*Challenge A*
Duplicate the passage of the text on children in the war on drugs that begins with the words containing "Here are figures" and ends with "caught sniffing rugby.".
*Challenge B*
List every child mentioned by name in the text on children in the war on drugs below.

Children in the war

They felt his pain, but could do nothing but hope other children would not suffer the same fate.” Thus ended an Inquirer special report on the arrest and abuse of children in the Duterte administration’s war on drugs, which narrates harrowing cases of young lives marked by poverty and conflict with the law. Of the more than 7,000 deaths chalked up to the now-resumed war, how many involved children?

There are no confirmed numbers to fully answer that question. According to the Children’s Legal Rights and Development Center and the Network Against Killings in the Philippines, at least 29 minors have been killed by unknown assailants or accidentally killed in police activities in July-November 2016. A number has almost certainly gone unreported.

The story of Michael Jayson Diaz, 16, is among those told in the special report by Jodee Agoncillo and Mariejo Ramos: impoverished; fruit of a broken family; caught five times for theft and other offenses; drug user and pusher. His stepmother and grandmother found his broken body, earlier discovered stuffed in a sack, in a funeral home — stabbed with an ice pick 16 times in the head, neck and chest. “They felt his pain but could do nothing…”

There’s Matthew, 13, who dropped out of school to sell shabu in order to survive, and was arrested in August. “The police officer told me to run, so I ran very fast. I thought he was letting me go. But he shot me. I was knocked out,” Matthew said. He was held for days without charges.

Then there were those cut down accidentally in the attempt to neutralize others, such as high school student Emmanuel Lorica, killed in a Pasig evacuation center, or 5-year-old Danica May Garcia, snuffed out when gunmen tried to shoot her grandfather in Dagupan City.

Drug dealers use children because by law they cannot be charged with crimes. How to stop the drug trade that employs children? The startling answer, per Speaker Pantaleon Alvarez and his lieutenants, is to lower the age of criminal liability from 15 to 9.

Alvarez and Capiz Rep. Fredenil Castro are working to amend the Juvenile Justice and Welfare Act of 2006 through the proposed Minimum Age of Criminal Responsibility Act, which seeks to do away with “the pampering of youthful offenders who commit crimes knowing they can  get away with it.”

Here are figures from the Philippine National Police, Juvenile Justice and Welfare Council and Bureau of Jail Management and Penology (BJMP): From July 2016—when President Duterte took office—to January 2017, 26,415 minors have surrendered to police in the course of the war on drugs. Only 299 of them have been identified as selling drugs and 131 as delivering drugs. But a stunning 25,985 are users. The majority—8,821—are first-time offenders, and only 557 are repeat offenders. By December 2016, 407 minors had been detained. The PNP Women and Children Protection Unit reported that in January-December 2016, 973 children were charged with drug offenses, with 106 of them caught sniffing rugby.

*Material supplied*
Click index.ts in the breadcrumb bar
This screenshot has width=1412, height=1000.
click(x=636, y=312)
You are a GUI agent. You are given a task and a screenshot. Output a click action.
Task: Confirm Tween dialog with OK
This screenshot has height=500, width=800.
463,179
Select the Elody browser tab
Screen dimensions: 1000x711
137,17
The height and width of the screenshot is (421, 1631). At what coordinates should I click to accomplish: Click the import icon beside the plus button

...

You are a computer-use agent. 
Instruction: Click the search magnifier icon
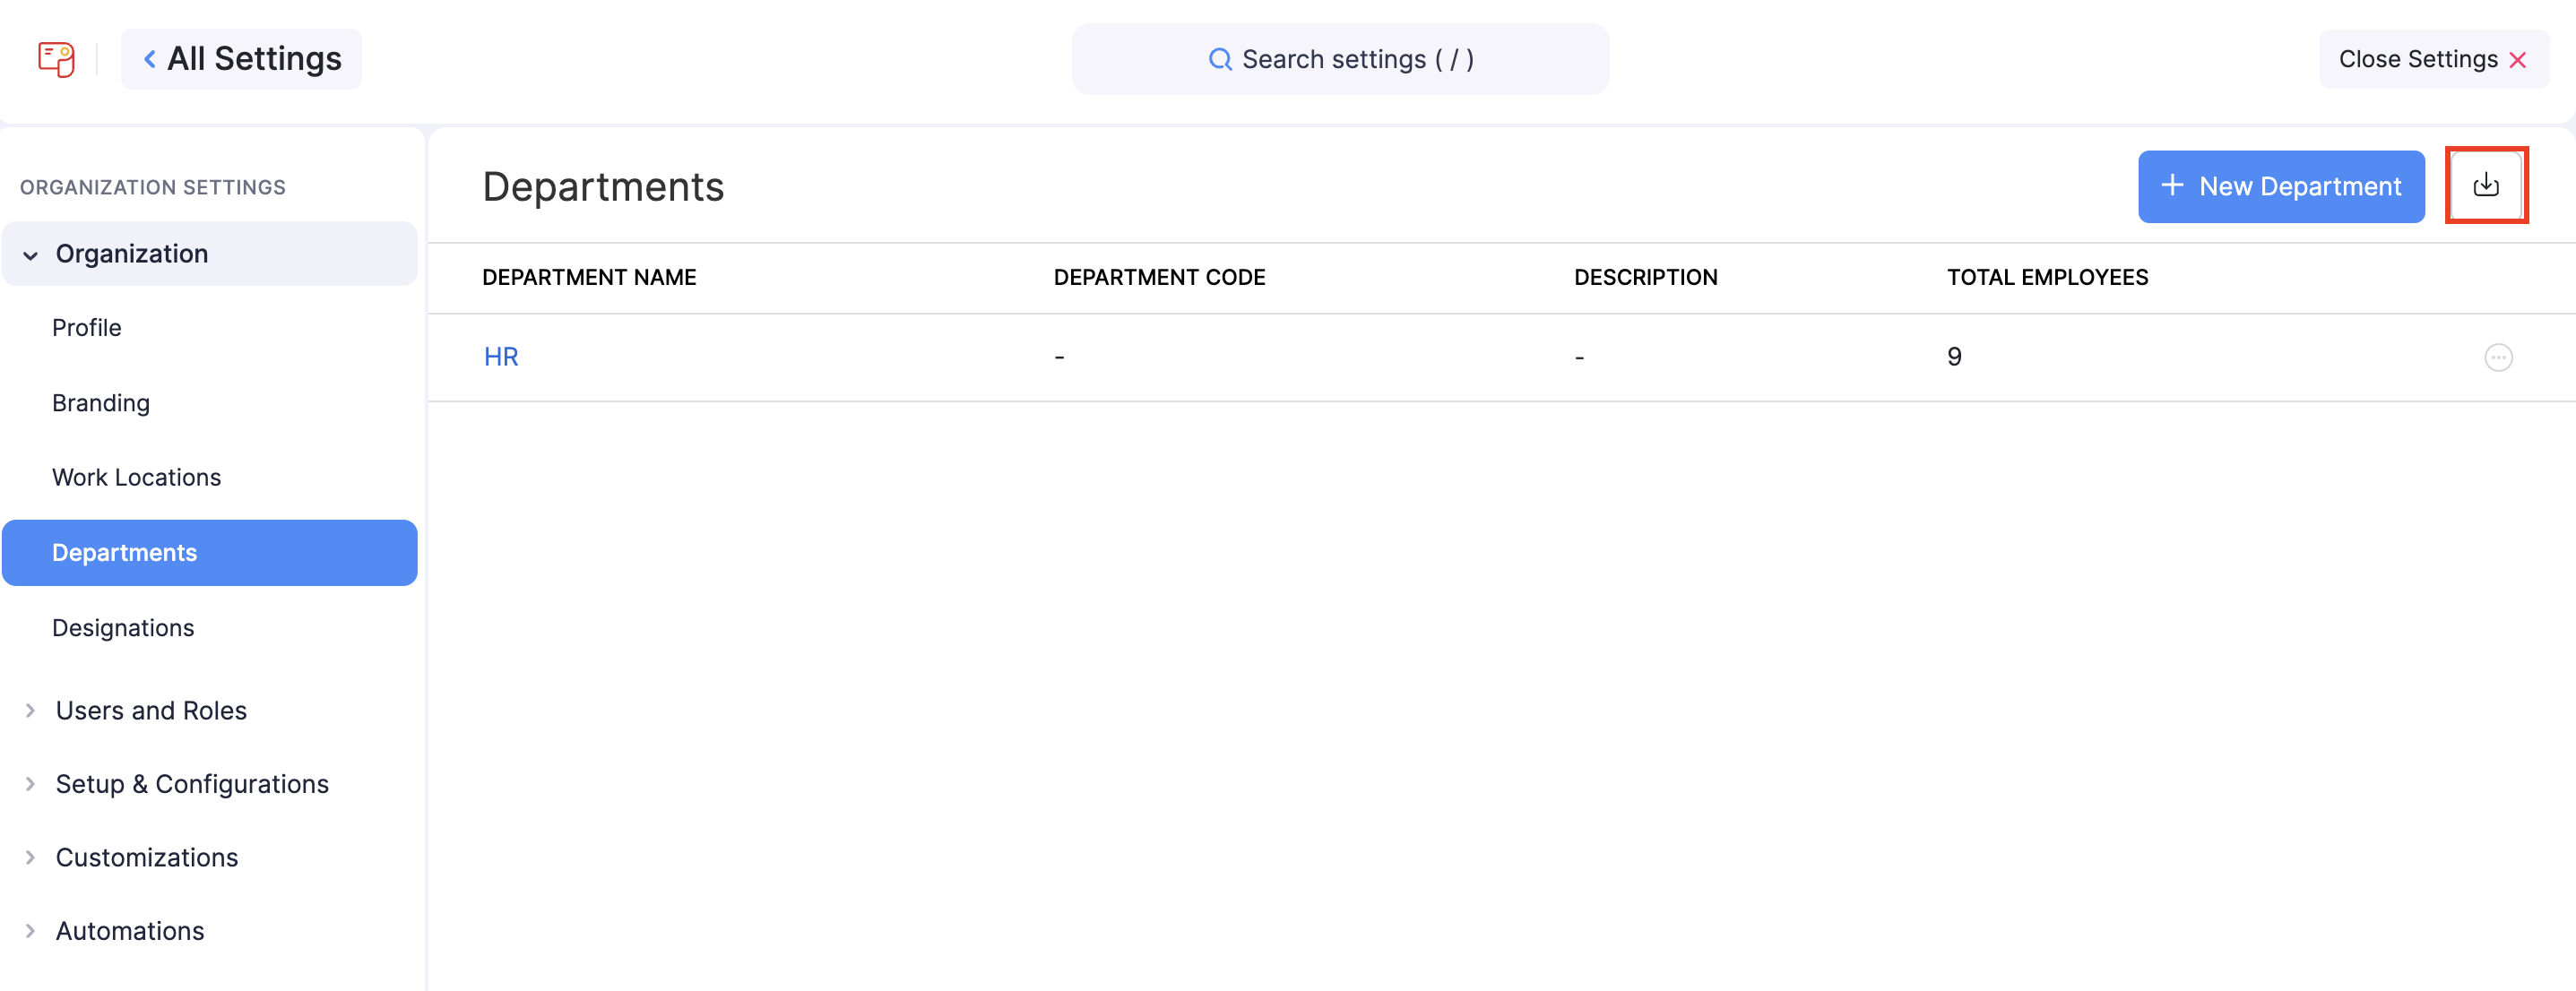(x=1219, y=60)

* * *

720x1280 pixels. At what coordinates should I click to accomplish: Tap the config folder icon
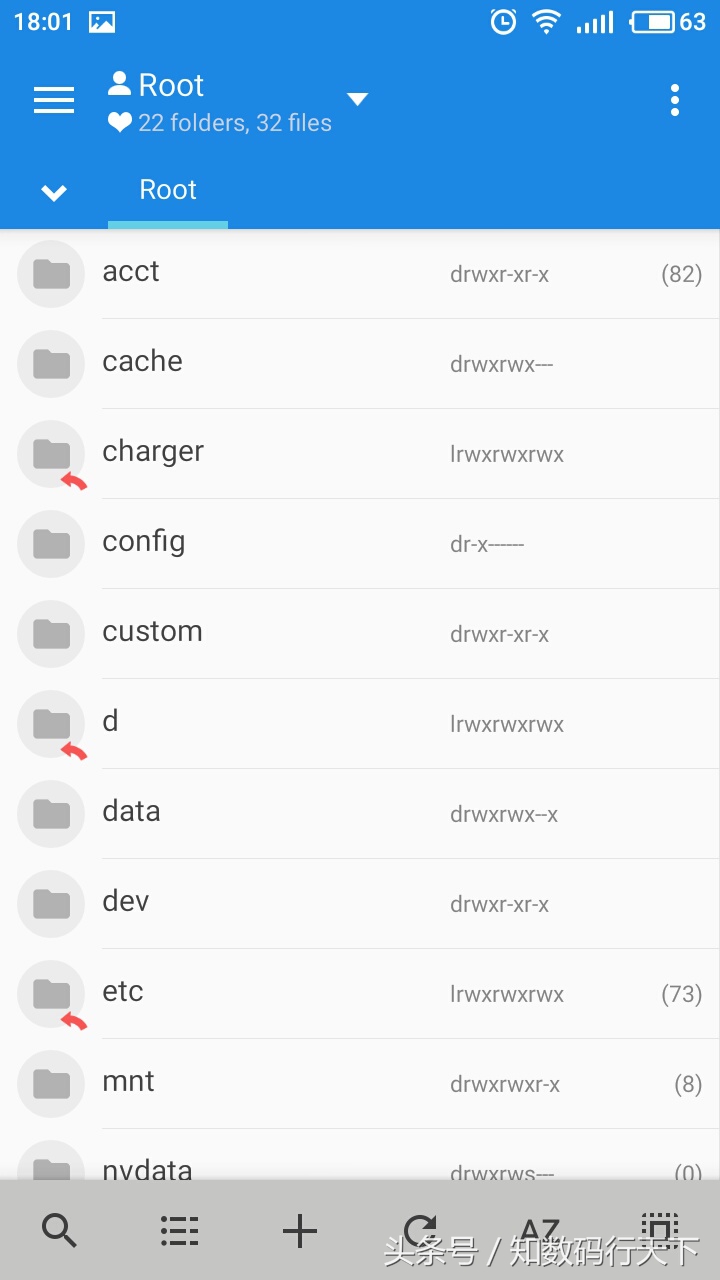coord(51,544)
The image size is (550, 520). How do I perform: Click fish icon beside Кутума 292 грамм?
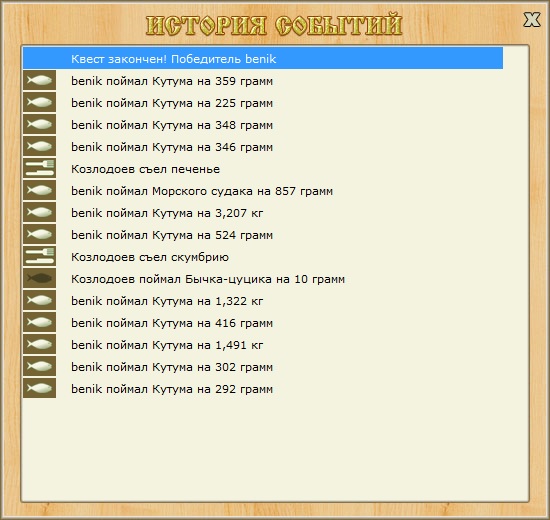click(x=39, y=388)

*Right answer A*
Here are figures from the Philippine National Police, Juvenile Justice and Welfare Council and Bureau of Jail Management and Penology (BJMP): From July 2016—when President Duterte took office—to January 2017, 26,415 minors have surrendered to police in the course of the war on drugs. Only 299 of them have been identified as selling drugs and 131 as delivering drugs. But a stunning 25,985 are users. The majority—8,821—are first-time offenders, and only 557 are repeat offenders. By December 2016, 407 minors had been detained. The PNP Women and Children Protection Unit reported that in January-December 2016, 973 children were charged with drug offenses, with 106 of them caught sniffing rugby.

*Right answer B*
Michael Jayson Diaz
Matthew
Emmanuel Lorica
Danica May Garcia